When in doubt, ask the for couple’s permission before posting photos to any social media outlet - especially during the ceremony. Uploading photos not only distracts you from the wedding ceremony, but it also broadcasts details of the event to people who may not have been invited.

 

Can my pet dog be part of my wedding?

The presence of pets at a wedding ceremony does not affect its legality. You just need permission from the owner of the building where the wedding is taking place and you need to consult the registrar for a civil ceremony or the relevant celebrant for a religious ceremony.

 

If you want your pooch to be present, bring it to rehearsals. Let it sniff around the venue. If there’ll be loud organ music, get a tape recording to play at home, gradually increasing the volume so that your pet gets used to it.

 

When are the speeches and what order should they go?

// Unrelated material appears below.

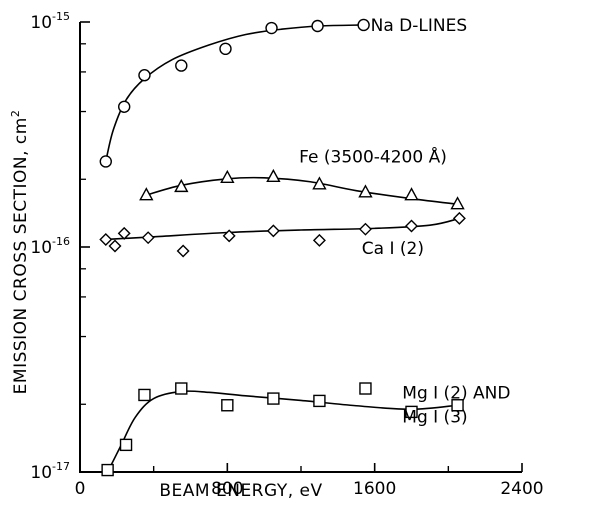  I want to click on y-tick-label-exponent: -16, so click(61, 242).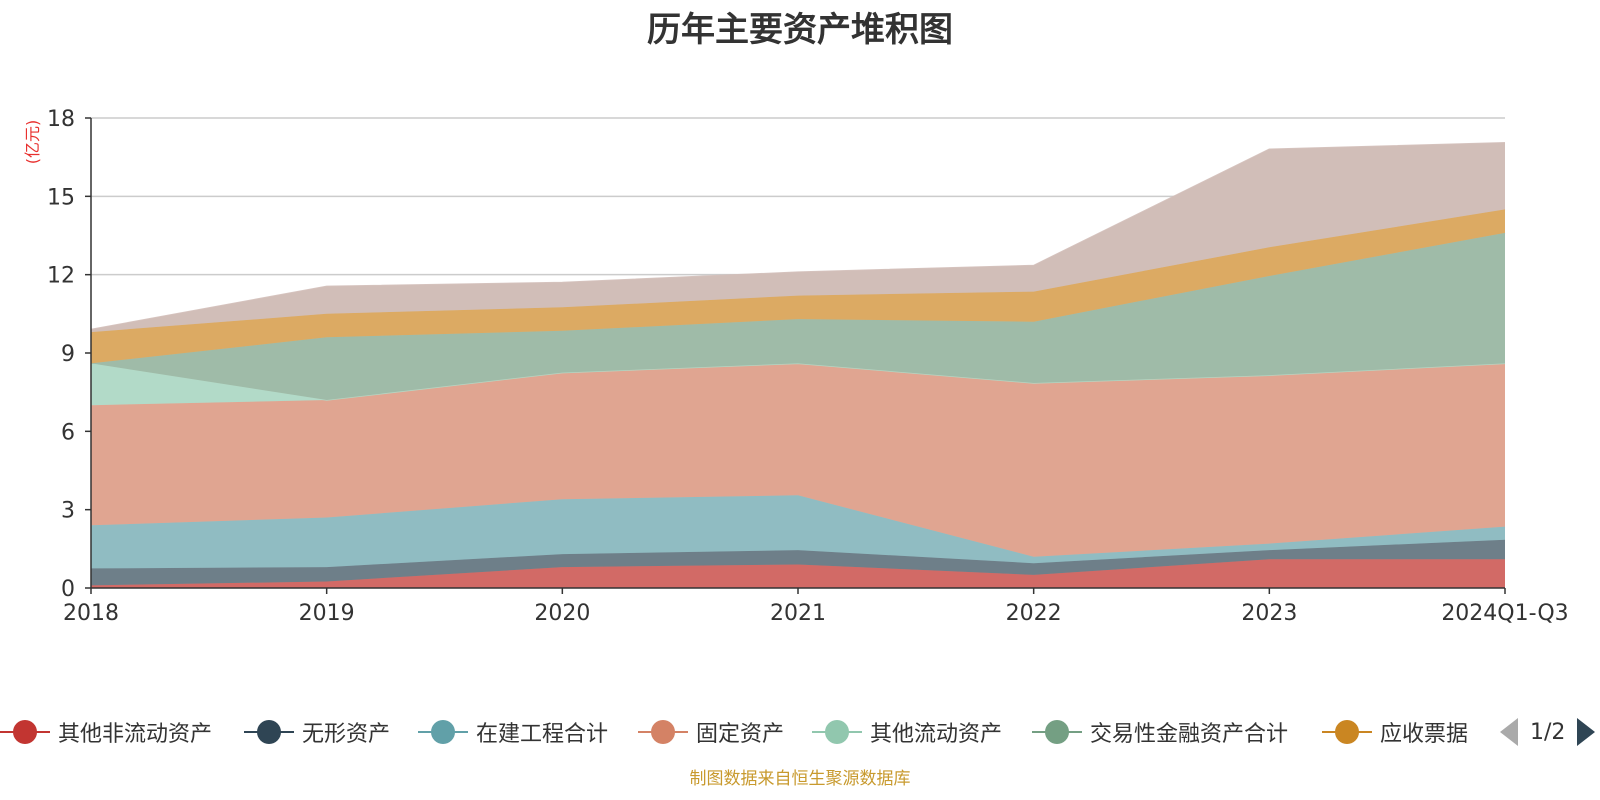 The width and height of the screenshot is (1600, 800). Describe the element at coordinates (1509, 732) in the screenshot. I see `legend-prev-page-icon` at that location.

Traditionally, the speeches are made as coffee is served and the bride’s father speaks first, followed by the groom and best man. However, you could have the speeches before the meal so that the speakers can relax and enjoy their food, or hold them later on when your evening guests are also present.

 

It’s not traditional, but it’s now common for brides to say a few words.

 

Read more about wedding speeches here.

 

Can I skip the cake cutting?

There are certain traditions, like cutting the cake, that are okay to omit. Instead of cake, you may opt for something that provides more variety such as a candy bar or a selection of pies -it’s really up to you. If you do skip the cake, be aware that the cake cutting ceremony and the serving of dessert is typically the signal to guests that it is okay to leave without being rude.

 

Do we have to have wedding favours?

No, you don’t, especially if you’re on a tight wedding budget. However, you may be surprised at some of the inexpensive favours out there. You can have lots of little cupcakes instead of a wedding cake, and these could double up as favours.

 

How much should I tip my wedding vendors?

You do not have to tip wedding vendors with whom you have a contract. Depending on service and relationship, a small gift or a cash tip is at your discretion. You should, however, distribute tips to non-contracted staff like musicians and servers.

 

Meals for vendors are typically included in your contract, but you should plan to pay for their dinner regardless. Discuss meal options with your venue or caterer to find something that works with your budget.

 

How long do I wait before sending a Thank-You Note?

Best to send a thank-you note as soon as possible; but you have approximately three months to express your gratitude. If the three-month timeframe has elapsed, send any lingering thank-you notes as soon as possible. Sending an email or putting a generic thanks on social media, your wedding website, or anywhere else does not replace a handwritten note.

To save time, the bride and groom can both write thank-you notes and simply sign each one. In a serious time crunch, it’s acceptable to send an email that acts as a digital placeholder to say you received the gift and a thank-you a note will follow.